» FRAGMENTO FUENTE
---
La importancia de la idea justifica la extensión de la cita. En ella se patentiza, aunque mediatizada, la desaparición de cualquier tipo de límites morales de la sociedad y la poca importancia que tiene ir en busca de “la verdad” (o el peligro de esto, si recordamos el ominoso final de “La llave de plata”). El moralismo aquí es evidente, resulta tentador decir que Introini era, de alguna manera, un moralista. Además, se evidencia que detrás de un mundo “real”, en este caso el de Viviana intentando convencer a Gálvez de venderle la historia, que es, en realidad, la novela que leemos, aparecen siempre al menos dos mundos más, el caso paradigmático es el del relato “La tumba”, donde junto con el mencionado plano del Cementerio Central que guarda el personaje La tumba hay una reproducción a escala de este en su jardín y, a su vez, un hueco por donde se establece una comunicación con otro mundo, el de los muertos. Similar situación se da en El canto de los alacranes, conjuntamente con el laberinto en el jardín y la representación de escenas del pasado, todo está adornado con elementos, o deshechos, de la tecnología: «las mujeres no se ponían de acuerdo y venía una y me decía que había que poner las carcasas ciegas de los televisores en primer plano para sugerir la incomunicación», así, en “El rodaje” (2013: 79) se hace explícito ese telón de fondo que es lo mediático con sus monstruosas trivialidades que dejan al mismo nivel un chiste y una muerte, la del propio Gálvez, aquel que pretendió no bucear cómodamente sobre la superficie sino saber un poco más «quebrar la costra, perforar la corteza y asomarse al magma siempre hirviente y en perpetua ebullición desde donde surgen las amenazantes fuentes de la vida», “La tumba” (2002: 9).
El tono en la obra de este autor, en general, es pesimista. El mundo está cubierto por esa pátina de trivialidades que solo se puede cuestionar pero no transformar, aunque quizás es viable percibir un cierto optimismo no en la posibilidad del cambio sino en el acto del cuestionamiento, en el intento de conocer la verdad, en ese viaje de la razón que realizan los hombre de genio y que, en ocasiones, comparten con la humanidad a través de la literatura; el caso paradigmático es Dante. Introini propone un viaje, a su manera, para aquel que se atreva a cuestionarlo, a bucear en sus mundos donde lo obsceno supone una capa que cubre todas las relaciones humanas otorgándoles un carácter absurdo, en ocasiones burlesco, pero también fatal, no tanto para los que se mueven atrapados en esa red espectacular de papeles, citas célebres (“Juntapapeles”), literatura y arte snob (“El intruso”) o televisores, ipods y “merca” (“El rodaje”), sino para aquellos que osan preguntarse al menos por el origen de tal sordidez. Viaje por demás placentero para los lectores perseverantes y críticos de un autor que no dice a dónde llevan sus puertas pero muestra un posible camino, una salida para avanzar despacio y erguidos a través de esa, su literatura, que puede empuñarse como una llave de plata.
---
Datos para localizar objetivos visibles:

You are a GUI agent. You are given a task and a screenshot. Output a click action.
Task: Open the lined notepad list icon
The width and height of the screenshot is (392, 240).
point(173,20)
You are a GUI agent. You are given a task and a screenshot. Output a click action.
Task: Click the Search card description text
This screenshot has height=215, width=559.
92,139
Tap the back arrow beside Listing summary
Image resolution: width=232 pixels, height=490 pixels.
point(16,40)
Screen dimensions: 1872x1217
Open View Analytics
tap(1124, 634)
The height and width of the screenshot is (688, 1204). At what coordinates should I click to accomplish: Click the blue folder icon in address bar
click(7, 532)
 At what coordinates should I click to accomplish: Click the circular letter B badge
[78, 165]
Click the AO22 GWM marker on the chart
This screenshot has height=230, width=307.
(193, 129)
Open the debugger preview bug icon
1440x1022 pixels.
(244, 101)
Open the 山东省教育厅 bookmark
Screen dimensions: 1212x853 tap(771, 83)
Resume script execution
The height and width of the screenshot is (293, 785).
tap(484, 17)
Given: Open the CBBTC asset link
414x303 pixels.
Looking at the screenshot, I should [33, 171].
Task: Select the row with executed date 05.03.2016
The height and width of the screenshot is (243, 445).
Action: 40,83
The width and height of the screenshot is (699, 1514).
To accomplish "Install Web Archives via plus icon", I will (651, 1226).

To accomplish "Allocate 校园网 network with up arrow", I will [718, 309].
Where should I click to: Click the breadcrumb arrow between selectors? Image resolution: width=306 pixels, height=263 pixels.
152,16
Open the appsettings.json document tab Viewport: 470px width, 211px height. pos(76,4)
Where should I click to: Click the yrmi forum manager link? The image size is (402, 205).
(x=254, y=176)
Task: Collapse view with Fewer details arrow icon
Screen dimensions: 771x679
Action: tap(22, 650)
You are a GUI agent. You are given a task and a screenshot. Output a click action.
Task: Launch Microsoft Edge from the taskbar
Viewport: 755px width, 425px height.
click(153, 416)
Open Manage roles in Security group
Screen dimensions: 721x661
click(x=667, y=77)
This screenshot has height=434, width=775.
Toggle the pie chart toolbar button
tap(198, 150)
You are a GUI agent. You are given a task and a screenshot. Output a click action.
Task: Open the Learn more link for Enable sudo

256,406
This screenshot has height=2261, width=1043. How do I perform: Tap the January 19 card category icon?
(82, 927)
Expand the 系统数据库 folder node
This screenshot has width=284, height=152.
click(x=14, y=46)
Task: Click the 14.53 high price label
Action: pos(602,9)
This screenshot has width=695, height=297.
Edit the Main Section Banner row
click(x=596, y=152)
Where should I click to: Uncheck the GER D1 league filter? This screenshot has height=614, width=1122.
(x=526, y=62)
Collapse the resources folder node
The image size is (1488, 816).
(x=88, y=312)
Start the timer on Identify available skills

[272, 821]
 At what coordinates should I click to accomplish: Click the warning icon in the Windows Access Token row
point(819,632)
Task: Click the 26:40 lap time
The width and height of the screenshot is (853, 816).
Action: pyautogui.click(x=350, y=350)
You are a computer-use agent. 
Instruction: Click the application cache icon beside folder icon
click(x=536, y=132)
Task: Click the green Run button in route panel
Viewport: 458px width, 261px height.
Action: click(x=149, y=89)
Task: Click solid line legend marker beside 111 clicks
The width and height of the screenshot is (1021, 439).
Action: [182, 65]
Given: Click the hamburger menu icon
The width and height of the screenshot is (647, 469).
---
» CONSIGNA 1
Según el fragmento sobre la obra de Introini, ¿cómo es en general el tono de este autor?
» CONSIGNA 2
Retoma el fragmento crítico sobre la obra de Introini y continúalo a partir de su última oración.
Los registros no son necesarios para resolver esto.

» RESULTADO 1
Es pesimista.

» RESULTADO 2
BIBLIOGRAFÍA

BERMAN, Marshall. (2011 [1ª Ed. en inglés 1982]), Todo lo sólido se desvanece en el aire. La experiencia de la modernidad. México DF: Siglo XXI editores.
BRANDO, Óscar. (2014) “Genio y figura: la narrativa de Juan Introini” en formato CD, Asociación de Profesores de Literatura del Uruguay, VIII Congreso Literaturas infernales: Montevideo.
DEBORD, Guy. (2008 [1ª Ed. en francés 1967]) La sociedad del espectáculo. Buenos Aires: La marca editora.
DEWEY, John. (2008 [1ª Ed. en inglés 1980)] La experiencia estética. Barcelona: Paidós.
ECO, Umberto. (2011[1ª Edición en italiano 2007]) Historia de la fealdad. Random House Mondadori: Barcelona.
INTROINI, Juan. (1989) El intruso. Montevideo: Imprenta Rosgar S.A.
___________. (1995) La llave de plata. Montevideo: Proyección.
___________. (2002) La tumba. Montevideo: Ediciones del Caballo Perdido. Prólogo de Alfredo Fressia.
___________. (2007) Enmascarado. Montevideo: Ediciones del Caballo Perdido.
___________. (2013) El canto de los alacranes. Montevideo: Yaugurú.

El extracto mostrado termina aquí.